Max frowned. Then, with a look
which ran from one face to another all round the table,
he watched the effect of this announcement on the
minds of those present, and again replied,—
“What’s that to me?”
“But,” said Francois,
“I should think that if old Rouget revoked his
will,—in case he has made one in favor of
the Rabouilleuse—”
Here Max cut short his henchman’s
speech. “I’ve stopped the mouths of
people who have dared to meddle with you, my dear Francois,”
he said; “and this is the way you pay your debts?

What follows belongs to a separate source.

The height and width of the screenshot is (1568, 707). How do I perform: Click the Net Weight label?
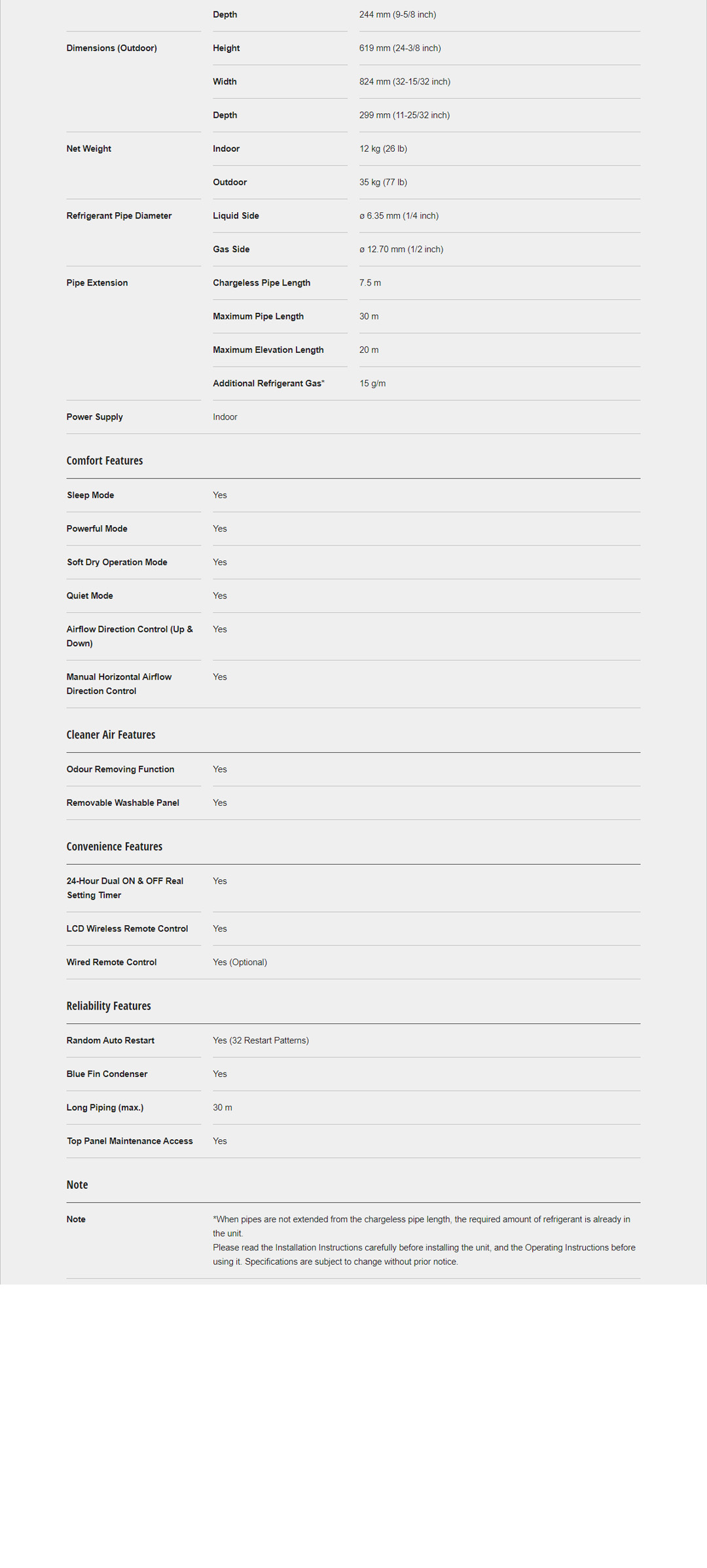point(88,149)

You use a contemptuous nickname in speaking of a woman
to whom I am known to be attached.”
Max had never before said as much
as this about his relations with the person to whom
Francois had just applied a name under which she was
known at Issoudun. The late prisoner at Cabrera—the
major of the grenadiers of the Guard—knew
enough of what honor was to judge rightly as to the
causes of the disesteem in which society held him.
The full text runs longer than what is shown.